> _Work to do_:
A – According to the Virtual Classroom report, what is the core course material for the Virtual Classroom?
B – Please retype the passage of the Virtual Classroom report that opens with the words containing "Roger Hudson has" and closes with "for other resources.".

> _Provided text_:
Editor's note: The accompanying web site is no longer online.

Roger Hudson has given his kind permission to print this report on the Virtual Classroom in Volterre-Fr.

"This site [was] developed by English Language Systems to showcase our ELT materials and to create an interactive English language learning environment, or virtual classroom, accessible to students and teachers around the world."

See also Internet Projects in Volterre-Fr for other resources.

The Virtual Classroom

CREATING THE ENVIRONMENT

The aim of the Virtual Classroom project is to explore the possibility of using the Internet and World Wide Web to create an environment that will help stimulate purposeful communication between English language learners across the globe.

In the real-world, language teaching is becoming increasingly concerned with giving students the ability to use their new language spontaneously to express themselves, their needs and desires. Within the classroom context, this process is greatly enhanced when the provision of new language skills occurs in a supportive environment that allows these new skills to develop though use and experimentation.

In the Virtual Classroom we are attempting to replicate the shared and supportive environment of a real-world class. As a starting point, we felt that it was necessary for all the participants in the Virtual Classroom to be using the same course materials, since this would provide them with some common ground regardless of their geographic distance from each other.

The published core materials are supplemented by extra activities obtained from the internet. These activities are designed to stimulate discussion (and e-mail exchanges) on a range of issues.

CORE MATERIAL - "WORDS WILL TRAVEL"

The core course material for the Virtual Classroom is Level 1 of "Words Will Travel", a video-based communicative English language teaching course we publish. This intermediate level course is currently used throughout Australia and in Japan, Indonesia and New Zealand.

One of the main reasons for the great success of "Words Will Travel" in the classroom is the way the video drama creates for teachers and students the shared context necessary for purposeful and meaningful communication. In the Virtual Classroom we aimed to take this shared context beyond the walls of individual classrooms and out into cyberspace.

CLASSES

The Virtual Classroom trial was designed to build on the curriculum and normal teaching routine of participating classes. For this reason, we decided interchanges should be on a class to class (rather than an individual student to student) basis, with each class teacher acting as the mediator between the students in their real-world class and the activity in the Virtual Classroom.

> _Stored data_:
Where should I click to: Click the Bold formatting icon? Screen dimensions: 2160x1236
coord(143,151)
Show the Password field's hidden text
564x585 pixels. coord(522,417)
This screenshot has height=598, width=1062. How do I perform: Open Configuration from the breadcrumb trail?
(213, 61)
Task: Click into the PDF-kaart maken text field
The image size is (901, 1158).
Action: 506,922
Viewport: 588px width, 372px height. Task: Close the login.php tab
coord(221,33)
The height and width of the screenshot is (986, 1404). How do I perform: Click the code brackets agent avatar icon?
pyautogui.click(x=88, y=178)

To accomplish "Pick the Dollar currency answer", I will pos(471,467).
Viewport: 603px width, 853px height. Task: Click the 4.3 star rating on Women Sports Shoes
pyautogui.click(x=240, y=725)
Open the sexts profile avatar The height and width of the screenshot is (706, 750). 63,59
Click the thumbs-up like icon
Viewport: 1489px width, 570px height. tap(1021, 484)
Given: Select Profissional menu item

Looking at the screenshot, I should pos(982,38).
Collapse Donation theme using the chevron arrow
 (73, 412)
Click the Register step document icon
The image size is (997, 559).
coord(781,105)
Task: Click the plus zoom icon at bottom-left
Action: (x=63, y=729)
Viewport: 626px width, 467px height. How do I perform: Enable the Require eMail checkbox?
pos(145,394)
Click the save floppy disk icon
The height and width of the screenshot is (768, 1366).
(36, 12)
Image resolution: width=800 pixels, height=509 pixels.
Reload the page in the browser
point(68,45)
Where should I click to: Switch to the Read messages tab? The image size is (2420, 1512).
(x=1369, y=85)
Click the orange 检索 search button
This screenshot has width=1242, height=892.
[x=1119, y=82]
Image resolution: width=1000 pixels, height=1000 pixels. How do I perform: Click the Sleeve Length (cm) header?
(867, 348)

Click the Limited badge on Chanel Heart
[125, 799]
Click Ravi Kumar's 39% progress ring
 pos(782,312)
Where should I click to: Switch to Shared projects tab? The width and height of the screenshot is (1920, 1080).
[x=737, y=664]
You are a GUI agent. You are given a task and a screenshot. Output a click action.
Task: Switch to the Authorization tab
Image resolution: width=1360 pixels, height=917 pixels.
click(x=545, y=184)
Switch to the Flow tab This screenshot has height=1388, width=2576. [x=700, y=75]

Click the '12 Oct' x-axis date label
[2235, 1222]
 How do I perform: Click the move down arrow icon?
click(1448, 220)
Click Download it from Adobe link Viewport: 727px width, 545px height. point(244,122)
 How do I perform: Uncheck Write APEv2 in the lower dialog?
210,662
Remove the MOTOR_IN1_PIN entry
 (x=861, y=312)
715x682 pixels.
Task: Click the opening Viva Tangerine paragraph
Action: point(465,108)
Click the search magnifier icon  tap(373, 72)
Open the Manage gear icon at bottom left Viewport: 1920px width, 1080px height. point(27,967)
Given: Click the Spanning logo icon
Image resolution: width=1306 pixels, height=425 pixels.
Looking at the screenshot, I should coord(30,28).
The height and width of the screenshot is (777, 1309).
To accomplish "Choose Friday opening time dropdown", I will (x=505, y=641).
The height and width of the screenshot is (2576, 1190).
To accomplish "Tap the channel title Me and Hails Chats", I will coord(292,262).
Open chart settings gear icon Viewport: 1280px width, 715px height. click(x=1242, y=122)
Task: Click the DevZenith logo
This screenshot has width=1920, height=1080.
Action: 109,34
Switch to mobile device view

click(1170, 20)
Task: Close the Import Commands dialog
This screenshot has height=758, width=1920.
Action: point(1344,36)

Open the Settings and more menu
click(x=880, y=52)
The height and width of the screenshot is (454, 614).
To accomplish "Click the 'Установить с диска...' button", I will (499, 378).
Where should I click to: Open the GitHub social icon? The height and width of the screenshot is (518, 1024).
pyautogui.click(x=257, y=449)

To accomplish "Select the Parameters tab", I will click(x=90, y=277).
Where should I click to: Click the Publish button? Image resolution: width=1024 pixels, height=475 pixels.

> _Solutions to the problems_:
A – Level 1 of "Words Will Travel"

B –
Roger Hudson has given his kind permission to print this report on the Virtual Classroom in Volterre-Fr.

"This site [was] developed by English Language Systems to showcase our ELT materials and to create an interactive English language learning environment, or virtual classroom, accessible to students and teachers around the world."

See also Internet Projects in Volterre-Fr for other resources.